··· Data supplied ···

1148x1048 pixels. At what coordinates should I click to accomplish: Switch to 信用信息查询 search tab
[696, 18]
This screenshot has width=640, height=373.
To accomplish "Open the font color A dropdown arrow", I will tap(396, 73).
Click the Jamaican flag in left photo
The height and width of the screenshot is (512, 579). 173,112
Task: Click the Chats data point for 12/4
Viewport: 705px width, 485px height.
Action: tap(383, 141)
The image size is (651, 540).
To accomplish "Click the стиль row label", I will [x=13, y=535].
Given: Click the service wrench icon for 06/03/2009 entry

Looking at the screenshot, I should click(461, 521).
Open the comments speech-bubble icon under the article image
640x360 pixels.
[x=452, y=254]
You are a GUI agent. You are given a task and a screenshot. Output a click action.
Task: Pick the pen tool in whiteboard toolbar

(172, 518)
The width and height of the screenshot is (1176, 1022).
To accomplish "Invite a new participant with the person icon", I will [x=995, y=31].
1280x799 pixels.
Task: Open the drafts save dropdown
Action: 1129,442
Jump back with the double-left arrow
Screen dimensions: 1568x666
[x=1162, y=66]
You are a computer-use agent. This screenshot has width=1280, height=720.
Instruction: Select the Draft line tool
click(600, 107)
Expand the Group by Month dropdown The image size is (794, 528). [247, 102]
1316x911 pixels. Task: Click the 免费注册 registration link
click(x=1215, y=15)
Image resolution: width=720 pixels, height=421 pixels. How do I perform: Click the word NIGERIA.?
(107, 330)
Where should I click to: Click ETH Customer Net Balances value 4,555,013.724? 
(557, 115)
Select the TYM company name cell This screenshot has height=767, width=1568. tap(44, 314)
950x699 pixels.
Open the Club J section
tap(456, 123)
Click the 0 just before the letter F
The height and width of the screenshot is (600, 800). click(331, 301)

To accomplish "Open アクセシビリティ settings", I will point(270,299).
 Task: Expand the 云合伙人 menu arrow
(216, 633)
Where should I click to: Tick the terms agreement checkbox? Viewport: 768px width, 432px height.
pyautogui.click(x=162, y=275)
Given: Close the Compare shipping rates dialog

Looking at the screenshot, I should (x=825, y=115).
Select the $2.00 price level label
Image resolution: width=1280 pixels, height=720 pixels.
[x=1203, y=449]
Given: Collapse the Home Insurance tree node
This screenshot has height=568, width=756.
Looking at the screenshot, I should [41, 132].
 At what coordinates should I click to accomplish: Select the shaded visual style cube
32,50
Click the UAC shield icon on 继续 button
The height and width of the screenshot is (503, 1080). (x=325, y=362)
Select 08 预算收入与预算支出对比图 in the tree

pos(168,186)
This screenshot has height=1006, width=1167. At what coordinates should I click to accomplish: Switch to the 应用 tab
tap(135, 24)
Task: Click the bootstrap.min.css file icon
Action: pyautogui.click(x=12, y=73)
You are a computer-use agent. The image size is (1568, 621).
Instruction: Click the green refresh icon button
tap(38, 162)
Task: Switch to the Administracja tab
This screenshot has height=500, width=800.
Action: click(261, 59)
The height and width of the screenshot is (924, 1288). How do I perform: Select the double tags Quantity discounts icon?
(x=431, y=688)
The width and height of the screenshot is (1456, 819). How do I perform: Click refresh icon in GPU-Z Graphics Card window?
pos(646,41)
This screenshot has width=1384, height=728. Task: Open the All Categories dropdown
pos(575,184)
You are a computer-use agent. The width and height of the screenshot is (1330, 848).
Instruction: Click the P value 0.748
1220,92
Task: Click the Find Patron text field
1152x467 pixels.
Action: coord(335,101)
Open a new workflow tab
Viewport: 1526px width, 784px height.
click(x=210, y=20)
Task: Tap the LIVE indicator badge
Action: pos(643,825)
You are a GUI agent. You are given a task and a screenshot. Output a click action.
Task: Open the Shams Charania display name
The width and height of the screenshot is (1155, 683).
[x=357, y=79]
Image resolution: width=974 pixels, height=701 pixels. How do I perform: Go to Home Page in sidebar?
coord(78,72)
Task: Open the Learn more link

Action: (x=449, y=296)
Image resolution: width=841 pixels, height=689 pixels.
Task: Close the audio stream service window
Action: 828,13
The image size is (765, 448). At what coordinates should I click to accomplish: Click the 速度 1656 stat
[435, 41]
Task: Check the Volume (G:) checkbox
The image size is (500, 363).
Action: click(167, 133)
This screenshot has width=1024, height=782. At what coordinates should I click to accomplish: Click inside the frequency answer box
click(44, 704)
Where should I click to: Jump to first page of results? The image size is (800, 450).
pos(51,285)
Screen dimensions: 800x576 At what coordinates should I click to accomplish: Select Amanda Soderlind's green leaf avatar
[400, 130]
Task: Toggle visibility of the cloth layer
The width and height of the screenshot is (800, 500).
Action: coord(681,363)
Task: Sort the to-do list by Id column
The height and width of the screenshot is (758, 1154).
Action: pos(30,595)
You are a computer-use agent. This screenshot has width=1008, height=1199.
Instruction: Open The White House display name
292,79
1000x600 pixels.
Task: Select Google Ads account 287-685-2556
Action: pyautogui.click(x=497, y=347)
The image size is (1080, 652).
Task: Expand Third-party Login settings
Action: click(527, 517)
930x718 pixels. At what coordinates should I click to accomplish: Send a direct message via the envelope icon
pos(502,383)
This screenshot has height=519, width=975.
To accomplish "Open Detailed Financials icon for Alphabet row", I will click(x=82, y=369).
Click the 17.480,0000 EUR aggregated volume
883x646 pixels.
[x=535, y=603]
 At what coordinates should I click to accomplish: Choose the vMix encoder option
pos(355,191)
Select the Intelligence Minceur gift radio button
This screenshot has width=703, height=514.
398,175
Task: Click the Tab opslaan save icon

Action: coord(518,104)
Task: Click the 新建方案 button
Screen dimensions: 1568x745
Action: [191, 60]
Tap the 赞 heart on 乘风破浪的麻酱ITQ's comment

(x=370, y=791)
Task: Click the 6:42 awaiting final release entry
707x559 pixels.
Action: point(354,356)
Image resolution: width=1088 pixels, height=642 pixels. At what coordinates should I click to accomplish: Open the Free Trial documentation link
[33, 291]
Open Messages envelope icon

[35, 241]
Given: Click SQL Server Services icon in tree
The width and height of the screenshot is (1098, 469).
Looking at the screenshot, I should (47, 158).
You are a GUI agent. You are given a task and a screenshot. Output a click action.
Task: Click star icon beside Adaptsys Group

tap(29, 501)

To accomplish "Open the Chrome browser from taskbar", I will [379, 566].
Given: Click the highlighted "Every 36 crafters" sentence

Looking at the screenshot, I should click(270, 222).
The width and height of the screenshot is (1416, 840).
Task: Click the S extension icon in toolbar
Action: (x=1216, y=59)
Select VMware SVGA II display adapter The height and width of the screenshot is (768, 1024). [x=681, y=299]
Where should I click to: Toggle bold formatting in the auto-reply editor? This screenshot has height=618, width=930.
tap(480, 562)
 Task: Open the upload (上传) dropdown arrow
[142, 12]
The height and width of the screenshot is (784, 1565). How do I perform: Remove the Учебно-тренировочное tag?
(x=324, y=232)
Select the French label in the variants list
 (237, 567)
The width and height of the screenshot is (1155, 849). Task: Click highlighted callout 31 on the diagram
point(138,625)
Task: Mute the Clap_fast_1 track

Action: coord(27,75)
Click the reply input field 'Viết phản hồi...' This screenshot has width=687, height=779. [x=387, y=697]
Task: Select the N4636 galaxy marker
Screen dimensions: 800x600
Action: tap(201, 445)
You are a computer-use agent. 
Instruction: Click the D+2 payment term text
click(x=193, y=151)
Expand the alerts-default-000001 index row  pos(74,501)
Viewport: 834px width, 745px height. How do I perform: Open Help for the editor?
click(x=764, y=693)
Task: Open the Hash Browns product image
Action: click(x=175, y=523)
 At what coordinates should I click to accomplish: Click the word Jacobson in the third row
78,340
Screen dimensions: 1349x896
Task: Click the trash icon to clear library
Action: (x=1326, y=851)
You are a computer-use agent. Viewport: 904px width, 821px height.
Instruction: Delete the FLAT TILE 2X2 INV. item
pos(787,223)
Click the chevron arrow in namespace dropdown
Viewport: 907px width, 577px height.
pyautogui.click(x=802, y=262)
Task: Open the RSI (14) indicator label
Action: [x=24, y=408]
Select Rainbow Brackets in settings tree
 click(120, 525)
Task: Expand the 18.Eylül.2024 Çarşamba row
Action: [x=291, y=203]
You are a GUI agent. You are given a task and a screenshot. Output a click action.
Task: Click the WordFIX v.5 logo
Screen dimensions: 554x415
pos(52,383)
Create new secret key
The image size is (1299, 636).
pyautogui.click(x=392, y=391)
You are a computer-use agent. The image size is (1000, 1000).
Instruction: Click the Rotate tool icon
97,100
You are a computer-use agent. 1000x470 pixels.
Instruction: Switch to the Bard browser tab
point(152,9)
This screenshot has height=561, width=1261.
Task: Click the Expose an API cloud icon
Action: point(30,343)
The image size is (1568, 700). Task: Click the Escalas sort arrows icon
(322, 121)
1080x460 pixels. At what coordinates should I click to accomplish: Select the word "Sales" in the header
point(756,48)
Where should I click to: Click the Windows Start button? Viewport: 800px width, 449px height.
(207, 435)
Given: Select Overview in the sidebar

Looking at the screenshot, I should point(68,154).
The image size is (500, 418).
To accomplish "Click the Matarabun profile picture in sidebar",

···

Requirement
From the material above, copy each line that includes the word "field".

Result of this exercise
Task: Click the Find Patron text field
Click the reply input field 'Viết phản hồi...' This screenshot has width=687, height=779. [x=387, y=697]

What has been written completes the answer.